The wide output shows that one pod was scheduled to one node, whereas the other two were both scheduled to a different node. The Scheduler usually distributes pods evenly, but it depends on how it’s configured. You’ll learn more about scheduling in chapter 21.
UNDERSTANDING WHY THE WORKER NODE A POD IS SCHEDULED TO IS NOT IMPORTANT
Regardless of the node they run on, all instances of your application have an identical OS environment, because they run in containers created from the same container image. You may remember from the previous chapter that the only thing that might be different is the OS kernel, but this only happens when different nodes use different kernel versions or load different kernel modules.
In addition, each pod gets its own IP and can communicate in the same way with any other pod - it doesn’t matter if the other pod is on the same worker node, another node located in the same server rack or even a completely different data center.
So far, you’ve set no resource requirements for the pods, but if you had, each pod would have been allocated the requested amount of compute resources. It shouldn’t matter to the pod which node provides these resources, as long as the pod’s requirements are met.
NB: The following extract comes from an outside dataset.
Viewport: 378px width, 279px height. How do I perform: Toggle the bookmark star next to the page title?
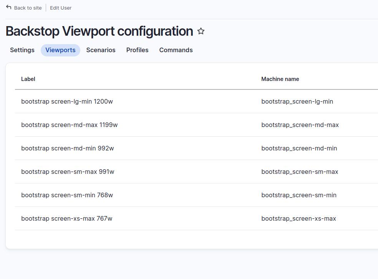point(201,31)
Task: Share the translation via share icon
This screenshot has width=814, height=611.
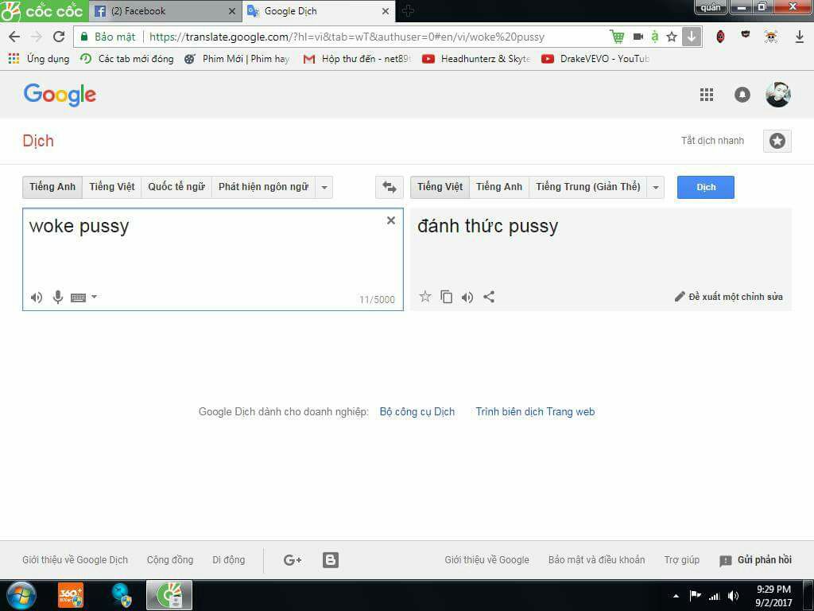Action: pos(489,297)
Therefore, you shouldn’t care where a pod is scheduled to. It’s also why the default kubectl get pods command doesn’t display information about the worker nodes for the listed pods. In the world of Kubernetes, it’s just not that important.
As you can see, scaling an application is incredibly easy. Once your application is in production and there is a need to scale it, you can add additional instances with a single command without having to manually install, configure and run additional copies.
NOTE
The app itself must support horizontal scaling. Kubernetes doesn’t magically make your app scalable; it merely makes it trivial to replicate it.
Observing requests hitting all three pods when using the service
Now that multiple instances of your app are running, let’s see what happens when you hit the service URL again. Will the response come from the same instance every time? The next listing shows what happens.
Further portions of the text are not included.